### Your goal
Look below for the line holding "Click the GOOG ticker in Alphabet row" and the line holding "The image size is (868, 1393).". Repeat those two and everything between, exactly.
======== Records supplied ========
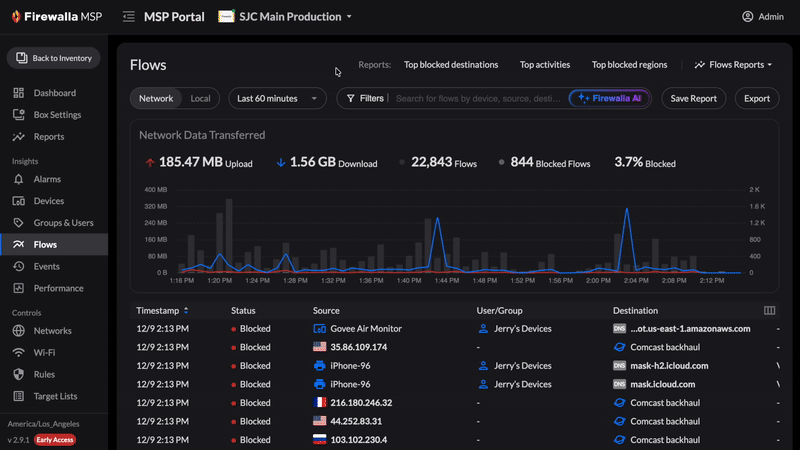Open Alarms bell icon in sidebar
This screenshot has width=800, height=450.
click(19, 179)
========
======== Records supplied ========
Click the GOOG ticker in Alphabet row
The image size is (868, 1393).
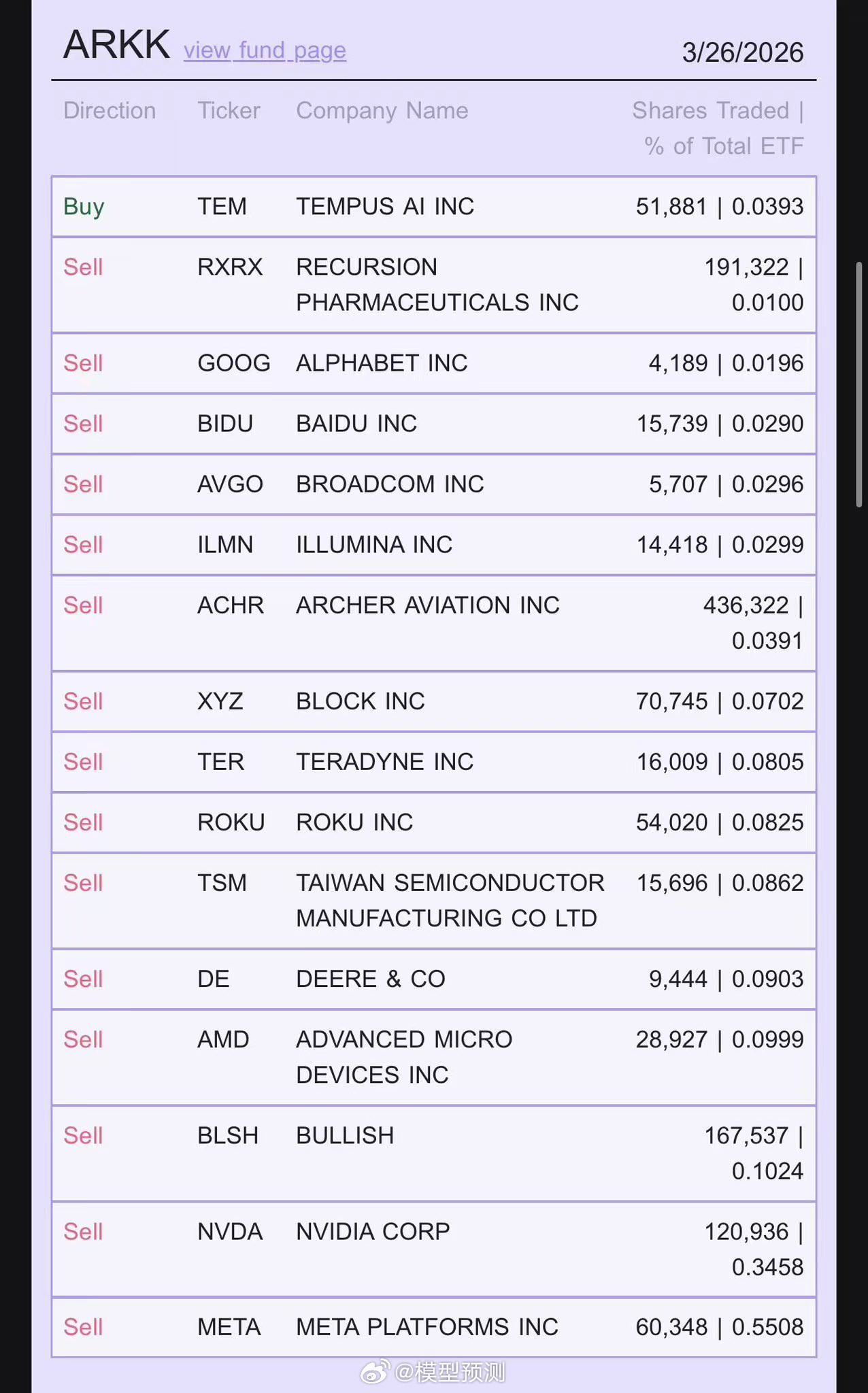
========
### Response
Click the GOOG ticker in Alphabet row
The image size is (868, 1393).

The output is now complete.